Wahyu Nurcahyanti (2015), menguji studi komparatif model Z- Score
Altman, Springate, dan Zmijewski dalam mengindikasikan kebangkrutan
perusahaan yang terdaftar di BEI, hasil penelitiannya menunjukkan
terdapat perbedaan yang signifikan antara hasil analisis kebangkrutan
Model Altman Z-score, Model Springate dan model Zmijewski pada
perusahaan yang terdaftar di BEI, model yang yang paling akurat
berdasarkan uji post hoc adalah model Altman sedangkan Model yang
paling akurat berdasarkan tipe eror adalah model Zmijewski, perusahaan
yang diprediksi akan mengalami kebangkrutan berdasarkan model Altman
47
dan Zmijewski adalah PT. Argo Pantes Tbk, PT. Arpeni Pratama Ocean
Line Tbk, PT. Steady Safe Tbk, PT. Bakrie Telkom Tbk dan PT.
Smartfren Tbk.
Neneng Susanti (2016), menguji Analisis Kebangkrutan dengan
Menggunakan Metode Altman Z- Score, Springate dan Zmijewski pada
Perusahaan Semen yang Terdaftar di BEI Periode 2011-2015, hasil
perhitungan prediksi kebangkrutan dengan mengunakan metode Altman Z-
Score didapat hasil perusahan INTP merupakan perusahaan dengan
kondisi paling sehat karena memiliki nilai terbesar yaitu 18,99 pada tahun
2011, disusul dengan SMGR dengan nilai sebesar 5,12 pada tahun 2012
dan SMCB sebesar 16,19 pada tahun 2012. Namun terdeteksi adanya
predisi kebangkrutan dengan mengunakan metode Altman pada
perusahaan SMCB tahun 2014 dan 2015 masing-masing berada di angka
2,18 (Grey Area) dan 1,53 pada kondisi bangkrut.

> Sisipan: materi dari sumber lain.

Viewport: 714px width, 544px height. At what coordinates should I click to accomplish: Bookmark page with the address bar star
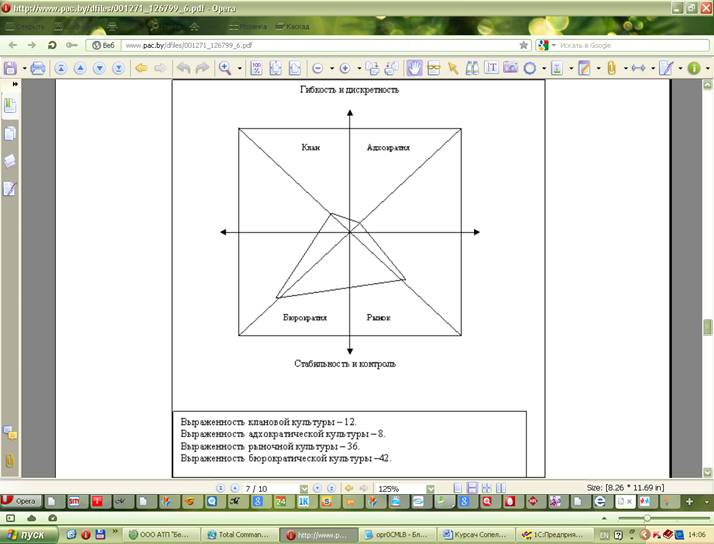(523, 45)
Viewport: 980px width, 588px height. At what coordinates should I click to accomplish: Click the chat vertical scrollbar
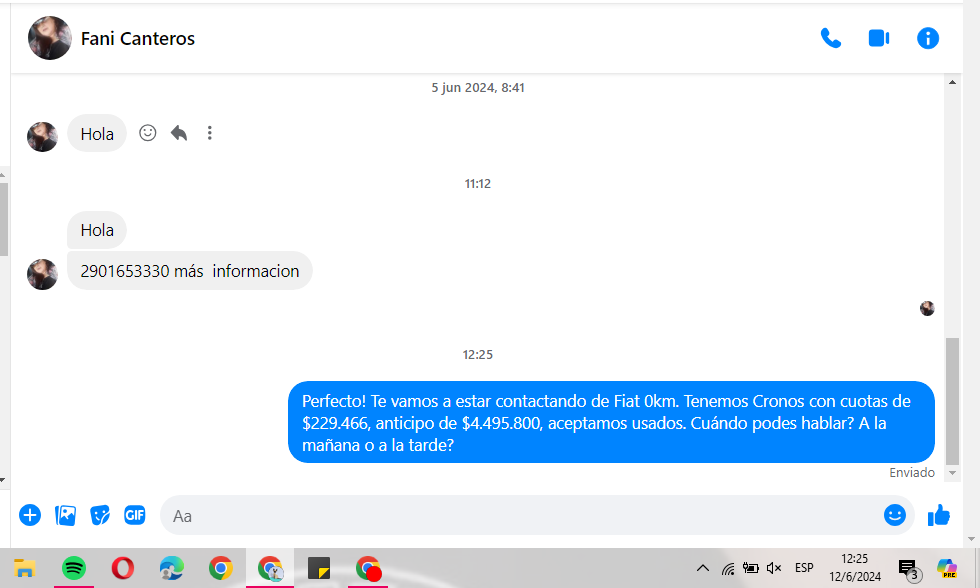952,400
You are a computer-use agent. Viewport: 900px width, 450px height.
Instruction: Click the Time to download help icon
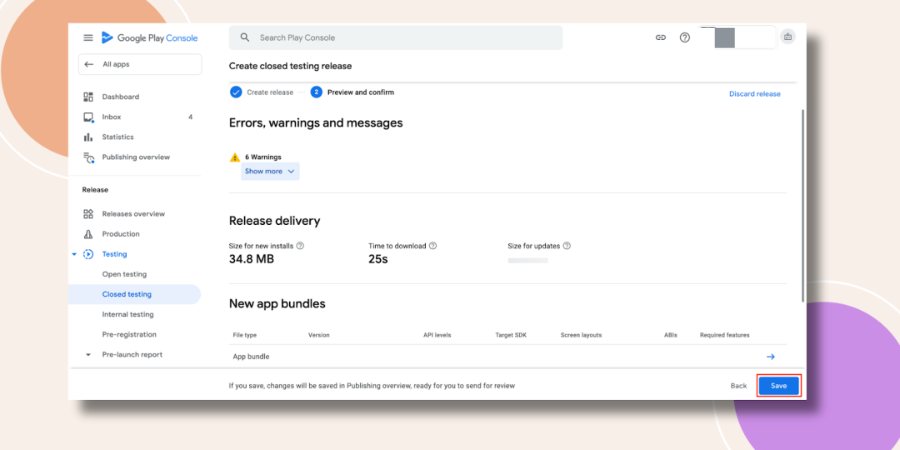(433, 246)
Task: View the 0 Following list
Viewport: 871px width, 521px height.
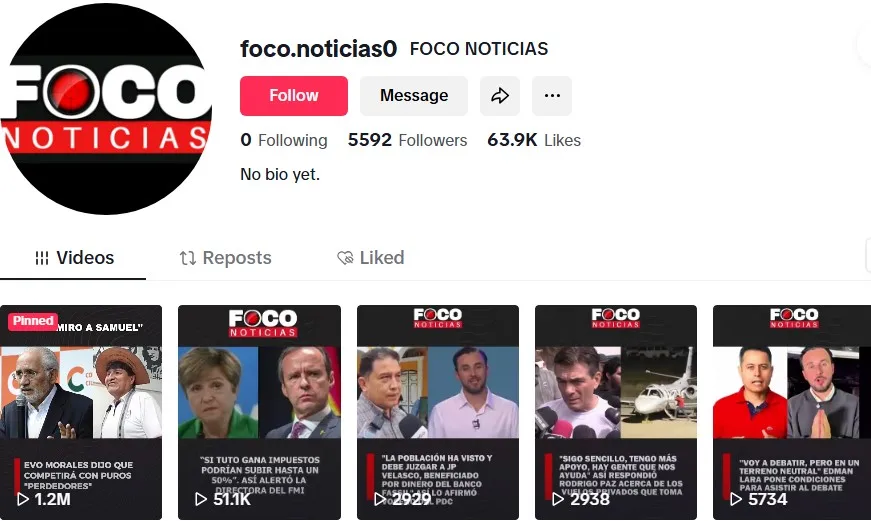Action: [284, 140]
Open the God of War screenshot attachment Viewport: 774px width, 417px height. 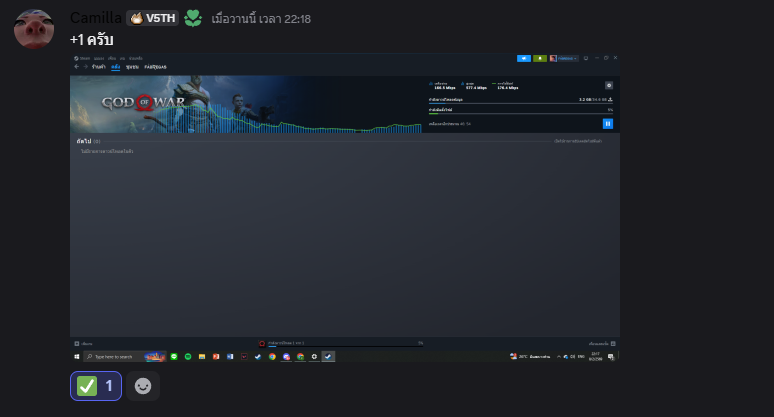(x=344, y=220)
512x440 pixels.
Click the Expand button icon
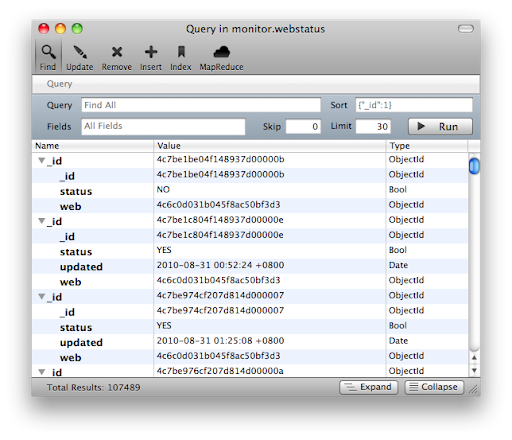coord(350,387)
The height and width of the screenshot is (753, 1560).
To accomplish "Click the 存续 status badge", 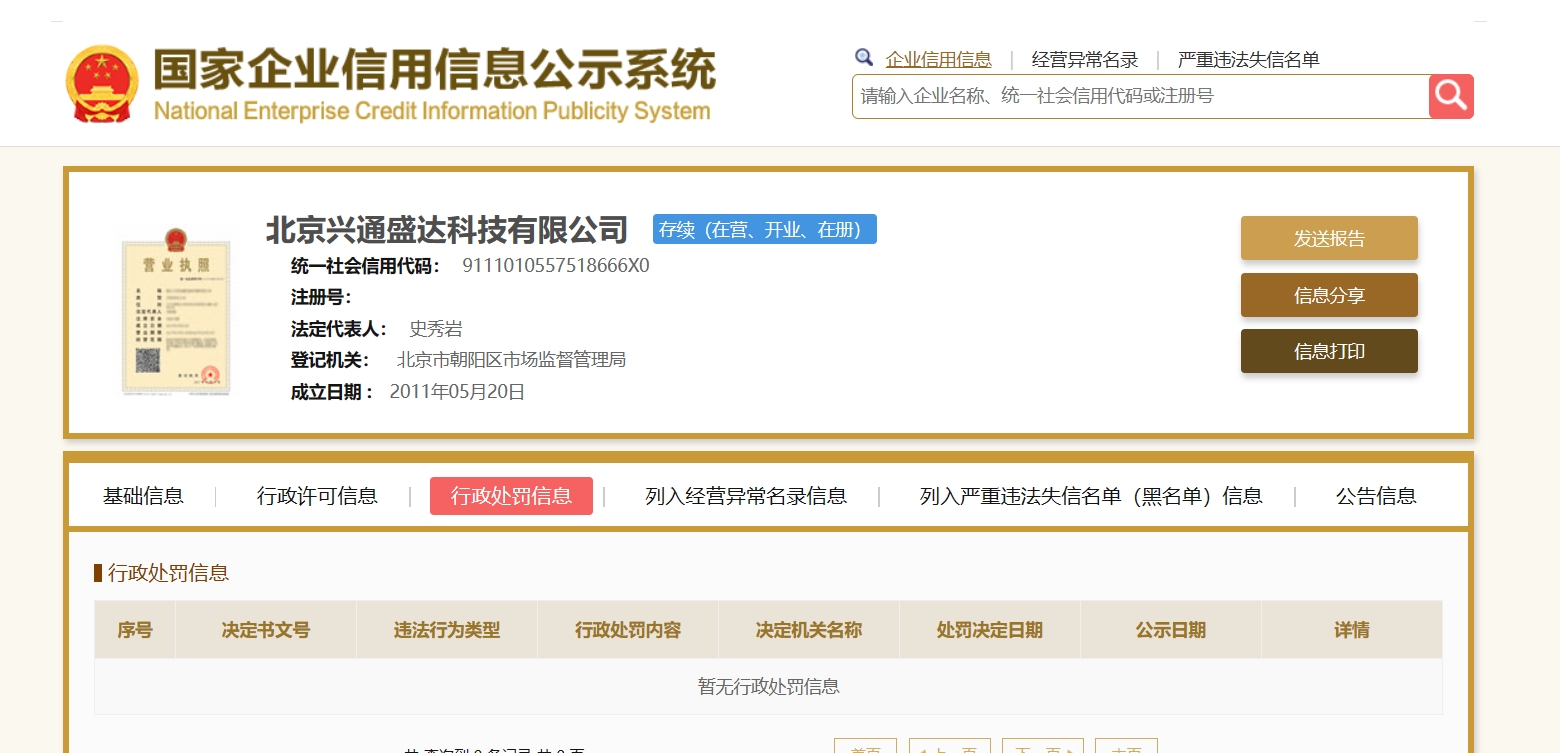I will [x=764, y=229].
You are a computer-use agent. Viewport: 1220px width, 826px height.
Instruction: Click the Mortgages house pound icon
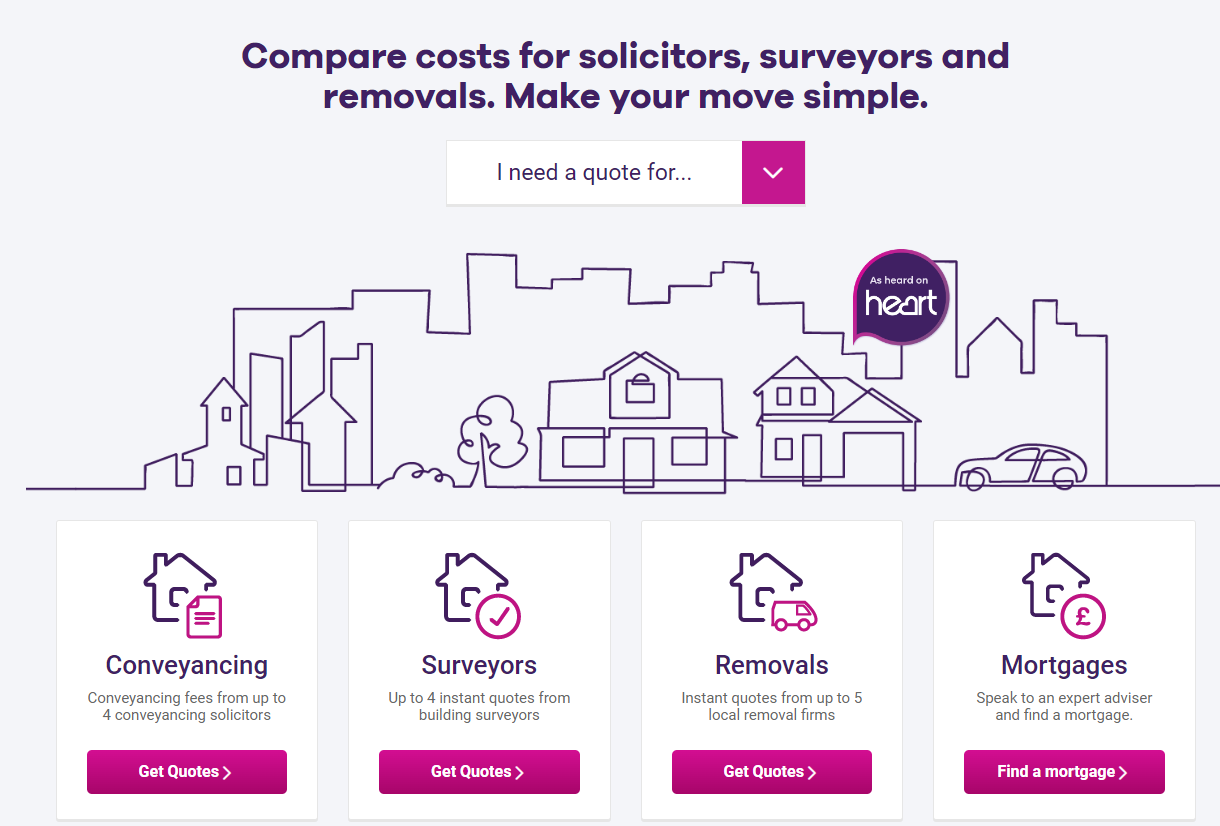pyautogui.click(x=1064, y=596)
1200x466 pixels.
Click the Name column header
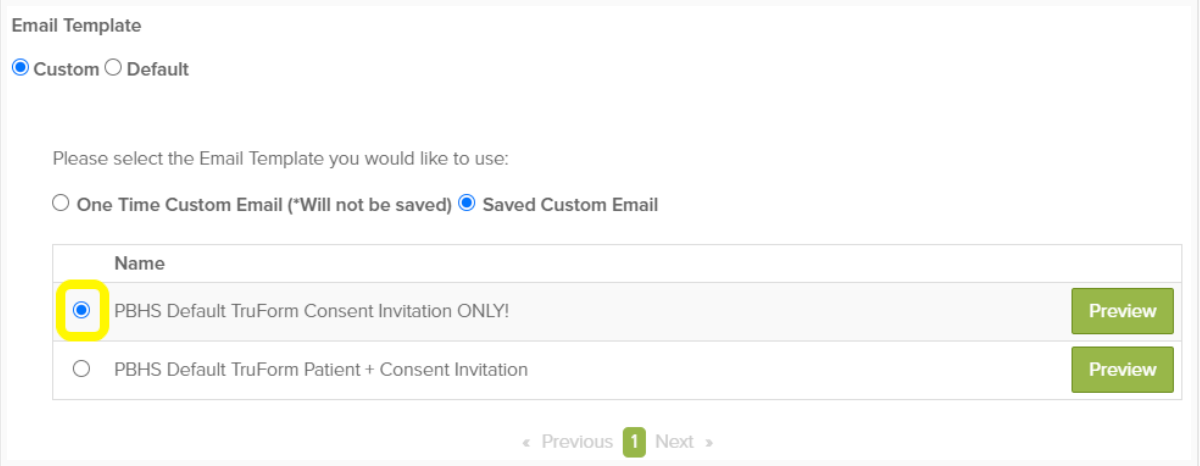[140, 264]
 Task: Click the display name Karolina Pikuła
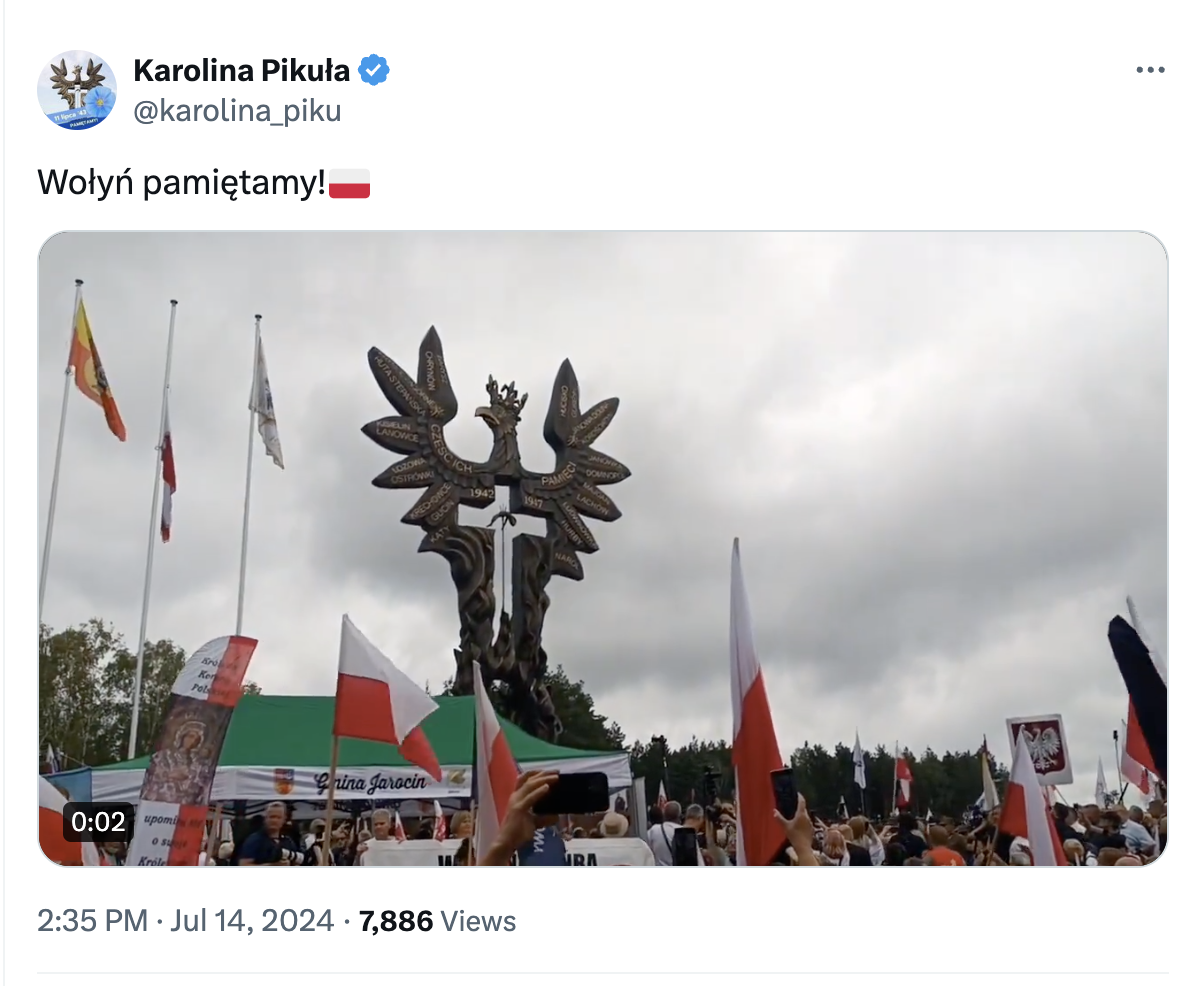point(242,71)
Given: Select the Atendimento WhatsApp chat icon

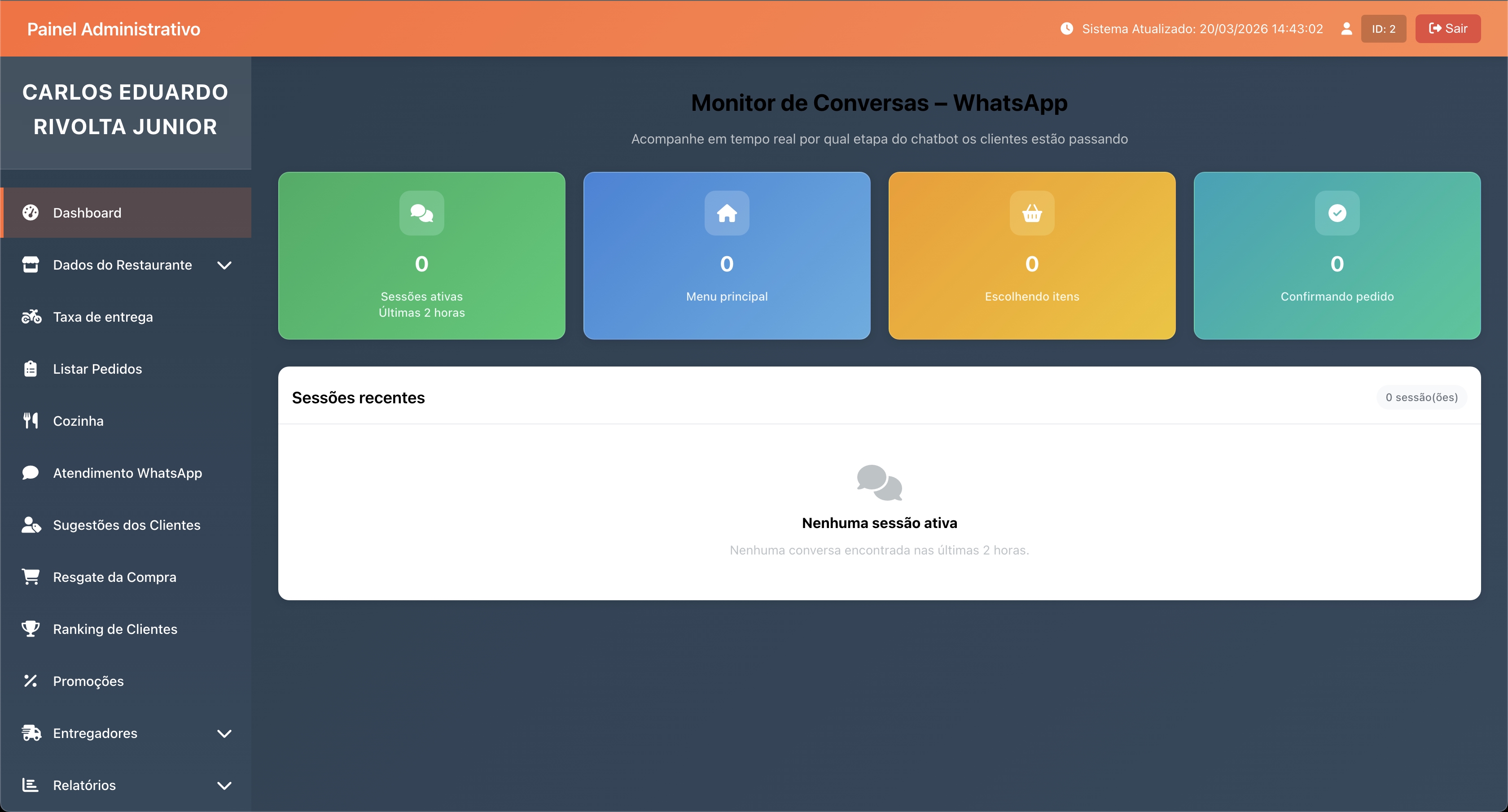Looking at the screenshot, I should [31, 473].
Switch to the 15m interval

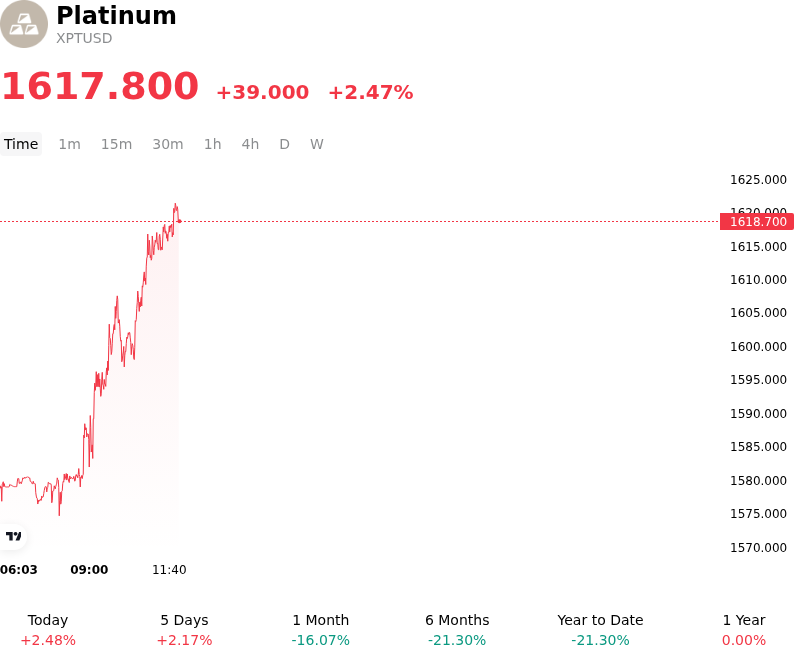pyautogui.click(x=116, y=144)
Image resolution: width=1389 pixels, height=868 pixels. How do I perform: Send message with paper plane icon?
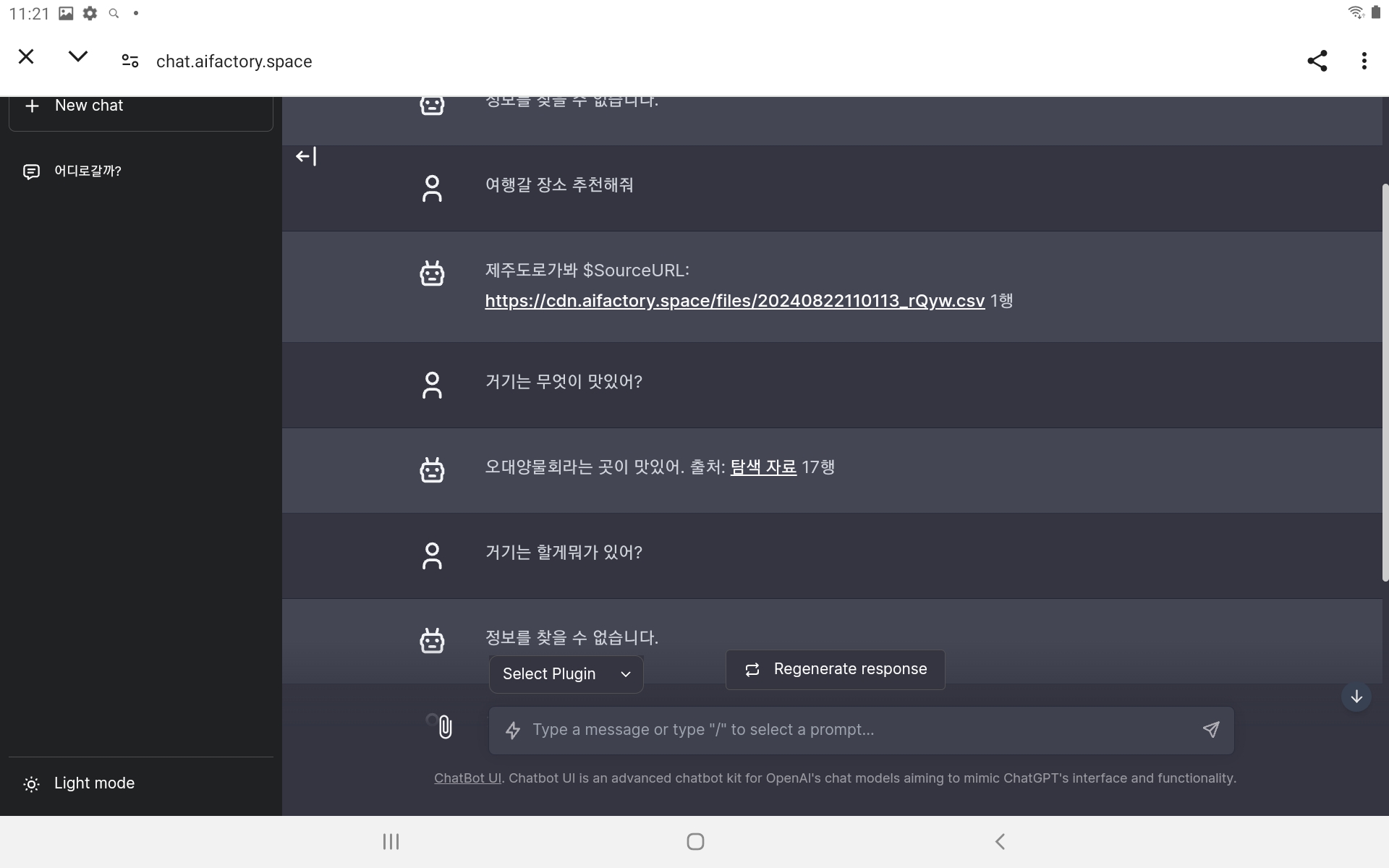(1210, 729)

Dengan perhitungan
Springate didapatkan hasil untuk INTP terbesar pada tahun 2012 sebesar
3,7, SMCB pada tahun 2011 sebesar 2,93 sedangkan SMGR pada tahun
2014 sebesar 3,65. SMCB masih terprediksi mengalami kebangkrutan
pada tahun 2015 dengan nilai 0,45 Dengan menggunakan metode
Zmijewski didapatkan hasil untuk INTP terbesar pada tahun 2011 sebesar
-4,41, SMCB tahun 2012 sebesar -3,04, SMGR 2011 sebesar -3,94. Pada
metode ini tidak terlihat adanya perusahaan yang diprediksi mengalami
kebangkrutan. Dari hasil uji beda Kruskall Wallis didapat hasil signifikansi
sebesar 0,351 atau > 0,05 yang artinya H0 diterima atau tidak terdapat
48
perbedaan yang sigifikan antara metode altmn Z-Score, Springate dan
Zmijewwski pada perusahaan semen di BEI periode 2011-2015.
Berdasarkan beberapa penelitian diatas dapat disimpulkan bahwa
terdapat perbedaan antara beberapa model dalam memprediksi
kebangkrutan suatu perusahaan yang diakibatkan oleh beberapa indikator
seperti perbedaan koefisien, variabel, dan rumus. Penelitian ini
mengembangkan penelitian-penelitian sebelumnya dengan menggunakan
perusahaan sub sektor farmasi sebagai sampel penelitian.